Dunque noi, annoiati osservatori dalla pancia piena siamo lì a osservare le barbarie degli uni e degli altri e ad ascoltare le ragioni degli uni e degli altri… ci verrebbe da dire a entrambi: “Avete ragione”, ma non lo facciamo perché ci sono i morti a sbarrare la strada della facile via di uscita. Piano piano, come in un film horror in cui il protagonista percorre un corridoio buio e tiene con mano tremante una torcia elettrica, cerchiamo di fare luce tra le tenebre, di cercare ragione dove domina una realtà psicotica che ha preso il sopravvento e ormai ha smarrito la via della realtà.

Ci troviamo in una situazione che Karl Jaspers definirebbe “Grenzsituation”, una situazione limite… comunque se ne esca se ne esce con le ossa rotte: ci schieriamo e allora siamo di parte, decidiamo di rimanerne fuori e allora siamo ignavi.
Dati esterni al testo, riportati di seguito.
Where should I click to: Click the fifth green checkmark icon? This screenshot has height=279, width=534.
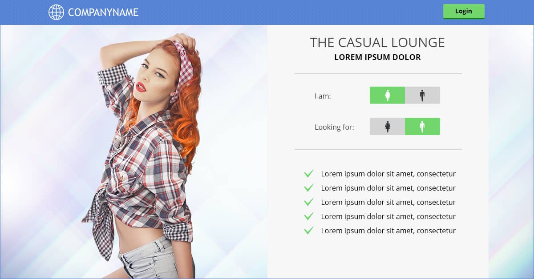(x=308, y=231)
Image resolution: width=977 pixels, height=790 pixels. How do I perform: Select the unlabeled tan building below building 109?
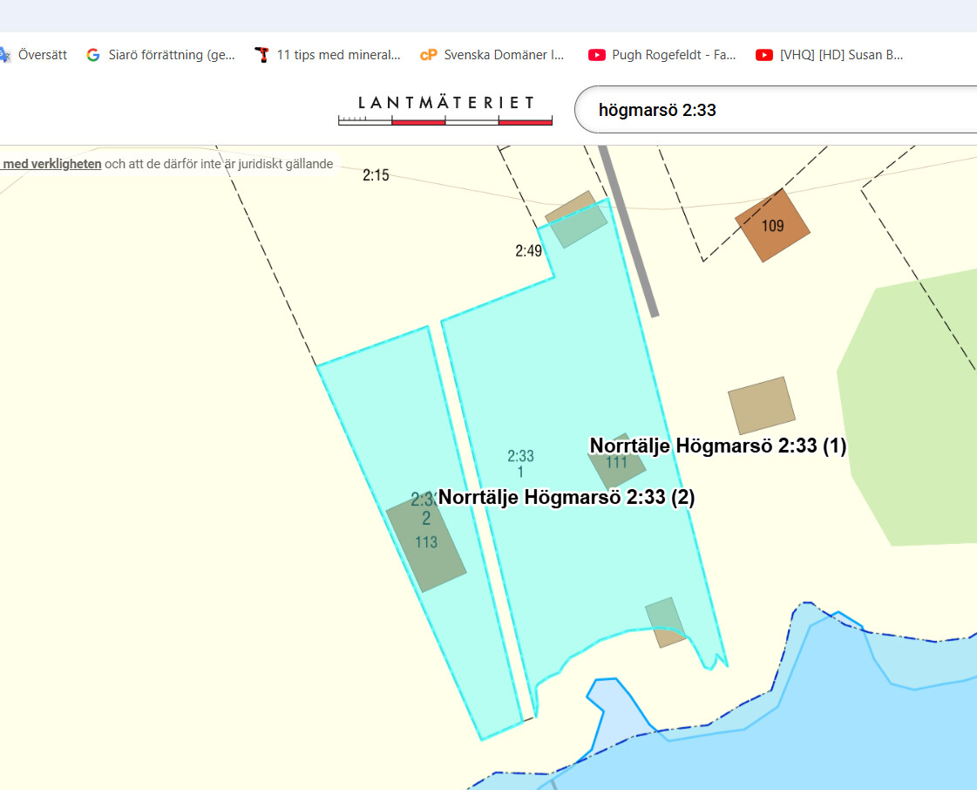click(762, 405)
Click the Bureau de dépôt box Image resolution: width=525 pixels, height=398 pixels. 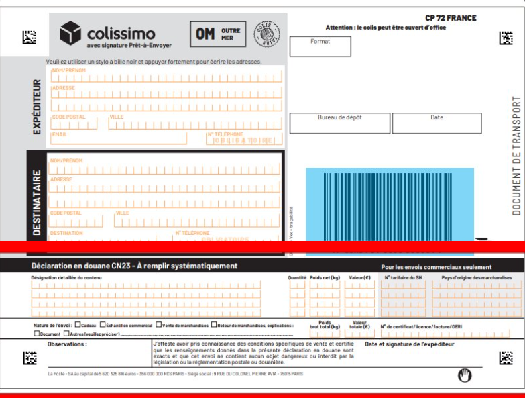(339, 123)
Mi sembra che proprio la condizione della situazione limite ci suggerisca che quando non c’è una soluzione va cambiato il gioco; constatato che comunque vada si perde allora occorre cambiare linguaggio, proporre altre logiche, sicuramente meno convincenti di primo acchito ma che gradualmente possano rischiarare la visuale e fare tornare l’umano.